ADFGVX Cipher (1918)
The ADFGVX cipher was Germany’s most sophisticated field cipher of World War I. It combined substitution with transposition in a two-step process. The name comes from the six letters used in the ciphertext: A, D, F, G, V, and X. These were chosen because they sound distinct when transmitted by telegraph.
How it works
1. Start with a 6×6 Polybius square filled with a scrambled set of 26 letters and 10 digits. Rows and columns are labeled with A, D, F, G, V, X.
A D F G V X
A | P H 0 Q G 6
D | 4 M E A 1 Y
F | L 2 N O F D
G | X K R 3 C V
V | S 5 Z W 7 B
X | J 9 U T I 8
2. Each plaintext character is replaced with its coordinates (substitution):
Plaintext M
→ row D, column D → DD
Plaintext E
→ row D, column F → DF
Plaintext T
→ row X, column G → XG
Plaintext A
→ row D, column G → DG
Plaintext D
→ row F, column X → FX
Plaintext W
→ row V, column G → VG
Plaintext N
→ row F, column F → FF
MEET AT DAWN
→ DDDFXGDGFXVGFF
3. After substitution, we apply a transposition: the long string of A/D/F/G/V/X symbols is written into rows under a keyword.
For example, if the keyword is SNOWY
, we would write:
S N O W Y
_________
D D D F X
G D G F X
V G F F
The letters are then read off column-by-column in the alphabetical order defined by the keyword: columns 2, 3, 1, 4, 5 in this example, to produce the ciphertext:
DDGDGFDGVFFFXX
Significance: ADFGVX combined complex substitution (characters to coordinate pairs) with columnar transposition, creating a cipher that resisted both frequency analysis and pattern recognition.
Downfall: French cryptanalyst Georges Painvin broke it in 1918 by finding repeated patterns that survived the transposition step, demonstrating that even sophisticated combinations could fall to persistent analysis.
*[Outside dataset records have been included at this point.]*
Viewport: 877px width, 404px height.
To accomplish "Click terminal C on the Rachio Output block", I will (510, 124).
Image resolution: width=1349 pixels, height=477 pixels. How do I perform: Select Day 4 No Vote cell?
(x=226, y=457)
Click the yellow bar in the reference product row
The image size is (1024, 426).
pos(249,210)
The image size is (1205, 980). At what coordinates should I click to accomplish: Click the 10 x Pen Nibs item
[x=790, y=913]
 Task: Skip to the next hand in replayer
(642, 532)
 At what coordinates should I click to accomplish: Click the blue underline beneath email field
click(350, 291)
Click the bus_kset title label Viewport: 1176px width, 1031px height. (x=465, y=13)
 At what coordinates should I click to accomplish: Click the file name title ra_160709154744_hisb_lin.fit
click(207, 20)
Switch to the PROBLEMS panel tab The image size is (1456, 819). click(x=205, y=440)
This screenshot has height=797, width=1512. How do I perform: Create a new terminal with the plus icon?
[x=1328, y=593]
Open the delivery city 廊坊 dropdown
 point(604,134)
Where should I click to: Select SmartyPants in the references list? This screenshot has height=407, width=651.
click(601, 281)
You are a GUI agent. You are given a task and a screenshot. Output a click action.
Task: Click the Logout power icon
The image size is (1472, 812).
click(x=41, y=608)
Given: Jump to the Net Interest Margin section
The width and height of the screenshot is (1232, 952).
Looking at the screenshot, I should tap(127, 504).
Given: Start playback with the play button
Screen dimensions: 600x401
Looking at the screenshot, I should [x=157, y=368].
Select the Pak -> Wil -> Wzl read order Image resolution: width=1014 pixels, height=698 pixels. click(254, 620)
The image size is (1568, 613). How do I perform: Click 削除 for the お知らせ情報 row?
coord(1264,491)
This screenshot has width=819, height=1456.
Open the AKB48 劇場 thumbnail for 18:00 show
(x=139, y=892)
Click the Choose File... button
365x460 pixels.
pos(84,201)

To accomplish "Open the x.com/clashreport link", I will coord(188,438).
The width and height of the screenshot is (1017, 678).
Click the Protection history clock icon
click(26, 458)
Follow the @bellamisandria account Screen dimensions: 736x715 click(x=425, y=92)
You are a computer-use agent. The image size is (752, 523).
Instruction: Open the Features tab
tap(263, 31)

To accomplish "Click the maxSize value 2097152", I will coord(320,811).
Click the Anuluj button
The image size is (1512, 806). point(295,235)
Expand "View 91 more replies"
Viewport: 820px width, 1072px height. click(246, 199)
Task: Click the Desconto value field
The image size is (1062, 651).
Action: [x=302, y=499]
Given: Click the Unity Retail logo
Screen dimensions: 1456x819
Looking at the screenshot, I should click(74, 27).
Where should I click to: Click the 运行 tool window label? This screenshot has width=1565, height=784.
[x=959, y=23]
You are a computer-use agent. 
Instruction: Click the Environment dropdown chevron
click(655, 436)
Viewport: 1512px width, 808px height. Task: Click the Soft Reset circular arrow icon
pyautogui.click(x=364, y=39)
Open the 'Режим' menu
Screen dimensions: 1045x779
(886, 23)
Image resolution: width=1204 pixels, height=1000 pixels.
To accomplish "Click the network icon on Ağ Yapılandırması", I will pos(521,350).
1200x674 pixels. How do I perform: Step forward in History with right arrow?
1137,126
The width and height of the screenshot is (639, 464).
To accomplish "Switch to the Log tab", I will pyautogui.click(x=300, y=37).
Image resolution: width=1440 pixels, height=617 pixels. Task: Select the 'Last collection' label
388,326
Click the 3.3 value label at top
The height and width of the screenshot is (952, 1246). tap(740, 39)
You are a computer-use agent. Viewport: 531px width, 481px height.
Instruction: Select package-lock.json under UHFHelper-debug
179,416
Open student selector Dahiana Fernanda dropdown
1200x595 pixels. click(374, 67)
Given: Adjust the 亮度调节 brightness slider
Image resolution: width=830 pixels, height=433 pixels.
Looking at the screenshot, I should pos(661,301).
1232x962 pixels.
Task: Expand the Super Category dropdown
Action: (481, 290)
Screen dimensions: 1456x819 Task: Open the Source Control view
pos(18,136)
Lessons from Classical Cryptography
The evolution of classical ciphers reveals several crucial insights:
Fundamental Limitations
- Substitution alone preserves statistical patterns that can be exploited through frequency analysis
- Transposition alone preserves letter content while only scrambling positions
- Simple combinations can be defeated by attacking each component separately
- Key repetition in polyalphabetic systems creates exploitable patterns
- Human-scale operations are inherently limited in the complexity they can achieve
Driving Principles Discovered
Through centuries of failure and improvement, classical cryptography established principles that remain relevant:
- Hide statistical patterns in the underlying language
- Avoid repetition that leaks information about keys or methods
- Combine different techniques to cover each other's weaknesses
- Use keys that are long and non-repeating when possible
- Expect that methods will be discovered and build security accordingly
The Need for a Mathematical Foundation
Most importantly, the failure of classical ciphers, even sophisticated ones like ADFGVX, demonstrated that cleverness and complexity alone were insufficient. Cryptography needed a systematic, mathematical approach to:
- Measure and quantify security rather than just hoping methods would work
- Understand what properties made ciphers strong or weak
- Design systems that could provably resist known attacks
- Evaluate new designs before deploying them in critical applications
These realizations set the stage for the next phase of cryptographic development: mechanized systems that could apply transformations too complex for hand calculation, and eventually the theoretical framework that would put cryptography on solid mathematical foundations.